Cluster Computing and the Grid, IEEE International Symposium on (2009)
May 18, 2009 to May 21, 2009
Grid schedulers require individual activity performance predictions to map workflow activities on different Grid sites. The effectiveness of the scheduling systems is hampered by inaccurate predictions due to the inability of existing predictors to effectively model the dynamic and heterogeneous nature of Grid resources, or the wide range of problem sizes and runtime arguments. To address this deficiency, we propose a hybrid Bayesian-neural network approach to dynamically model and predict the execution time of activities in real workflow applications. Bayesian network is used for a high-level representation of activities performance probability distribution against different factors affecting the performance.
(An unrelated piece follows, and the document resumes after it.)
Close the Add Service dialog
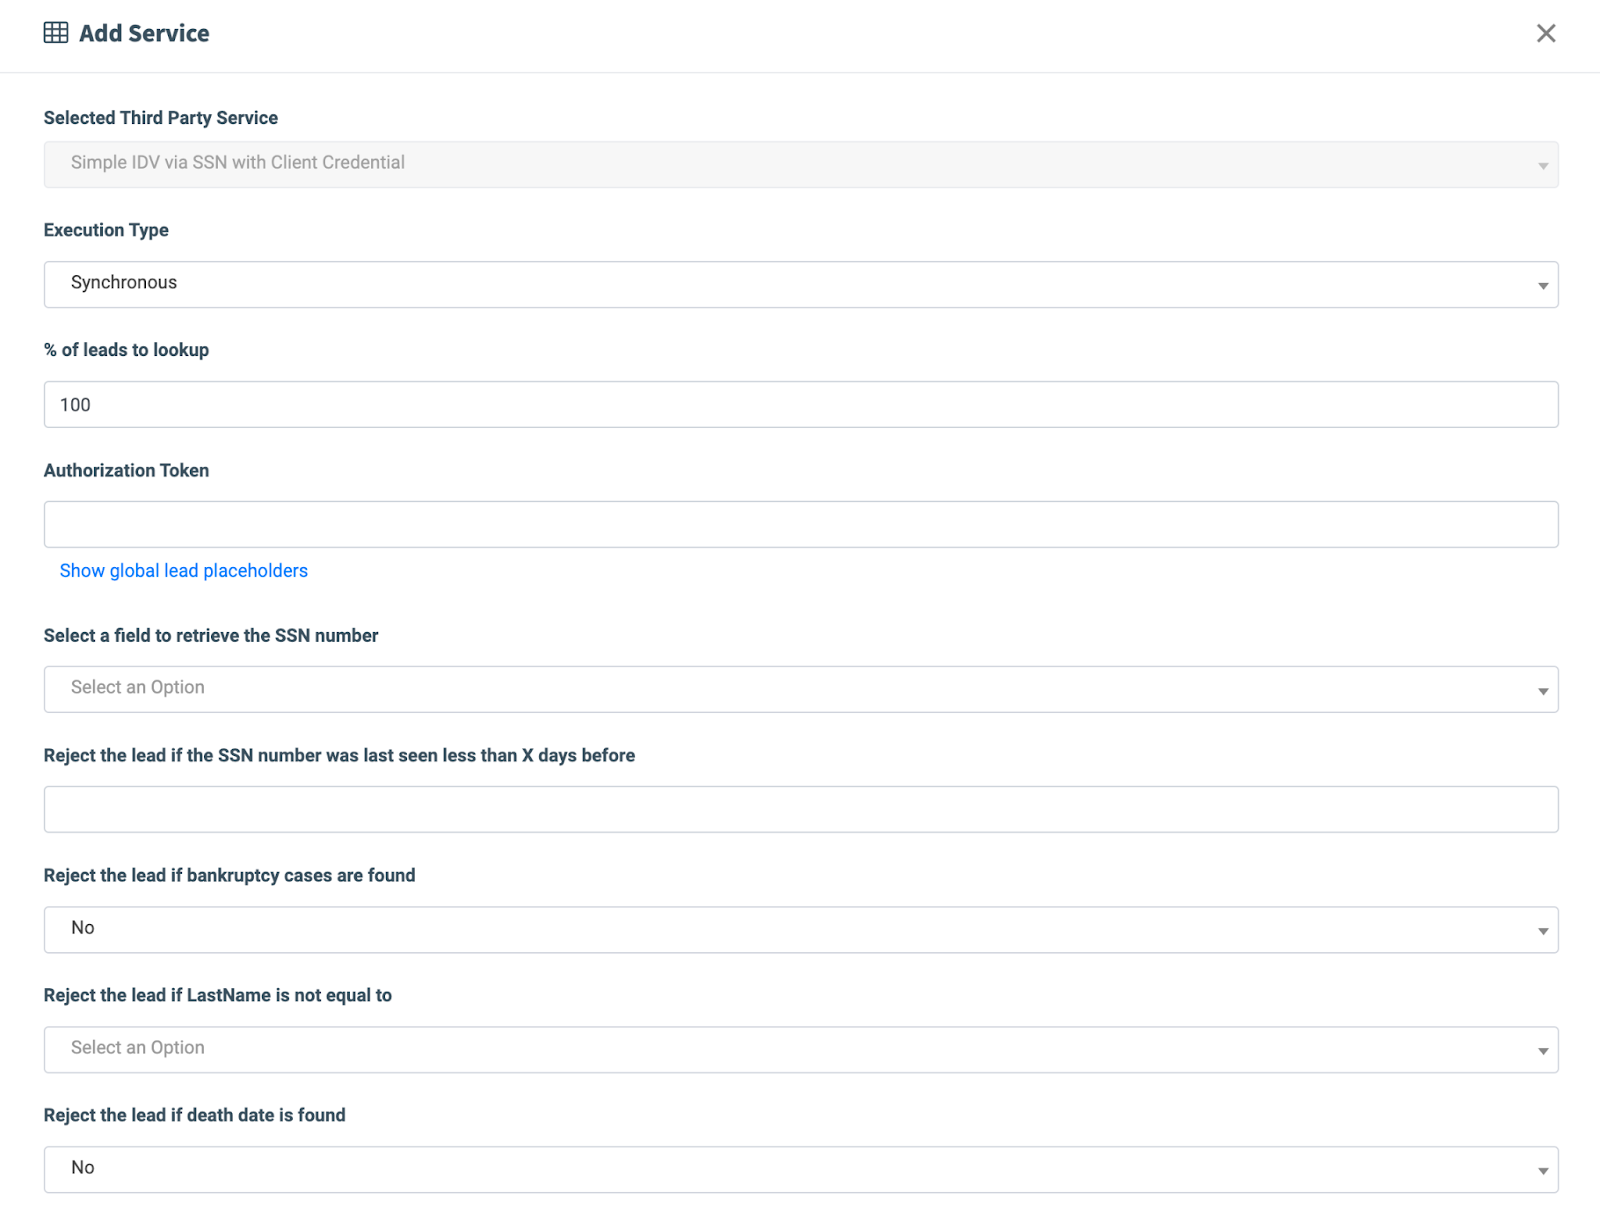The image size is (1600, 1220). click(1545, 34)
The important attributes are dynamically selected by the Bayesian network and fed into a radial basis function neural network to make further predictions. Our approach is generic to any type of scientific applications, and flexible to import expert knowledge to further improve accuracies. Experimental results for activities from three realworld workflow applications are presented to show effectivenessof our approach.
R. Duan, T. Fahringer, J. Wang, F. Nadeem, R. Prodan and Y. Zhang, "A Hybrid Intelligent Method for Performance Modeling and Prediction of Workflow Activities in Grids," Cluster Computing and the Grid, IEEE International Symposium on(CCGRID), Shanghai, China, 2009, pp. 339-347.